StackingClassifier in sklearn can stack several models. At the moment of the calling .fit
method, the underlying models are trained.
A typical use case for StackingClassifier:
model1 = LogisticRegression()
model2 = RandomForest()
combination = StackingClassifier([model1, model2])
combination.fit(X_train, y_train)
However, what I need is the following:
model1 = LogisticRegression()
model1.fit(X_train_1, y_train_1)
model2 = RandomForest()
model2.fit(X_train_2, y_train_2)
combination = StackingClassifier([model1, model2], refit=False)
combination.fit(X_train_3, y_train_3)
where refit
does not exist - it is what I would need.

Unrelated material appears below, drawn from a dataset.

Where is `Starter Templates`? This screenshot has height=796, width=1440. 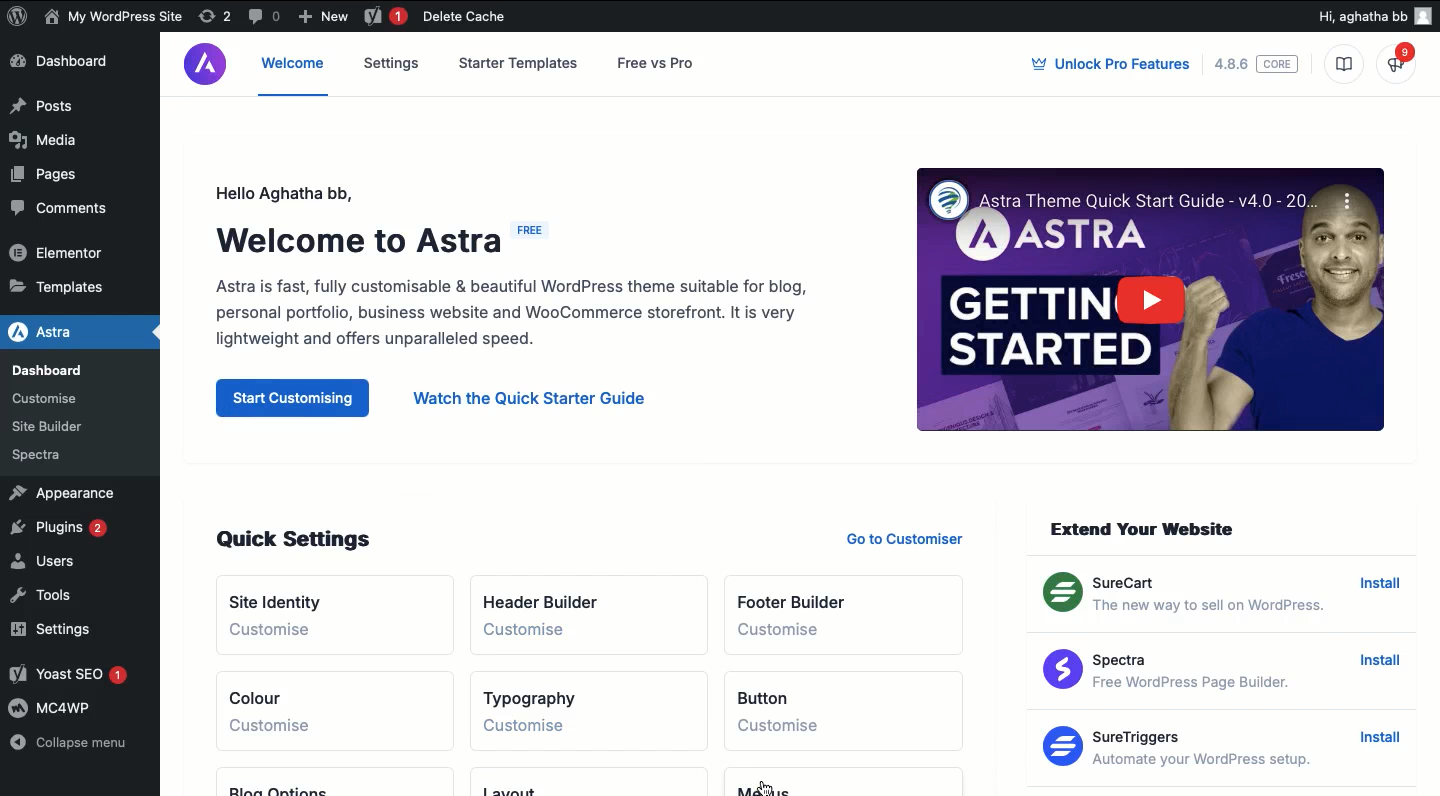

I have already trained models model1,
and model2
and do not want to re-fit them. I need just to fit the stacking model that combines these two. How do I elegantly combine them into one model that would produce an end-to-end .predict
?
Of course, I can predict the first and the second model, create a data frame, and fit the third one. I would like to avoid that because then I cannot communicate the model as an end-to-end artifact.
You're close: it's cv="prefit"
, not refit=False
. From the API docs:
cv : int, cross-validation generator, iterable, or “prefit”, default=None
[...]
"prefit"
to assume theestimators
are prefit. In this case, the estimators will not be refitted.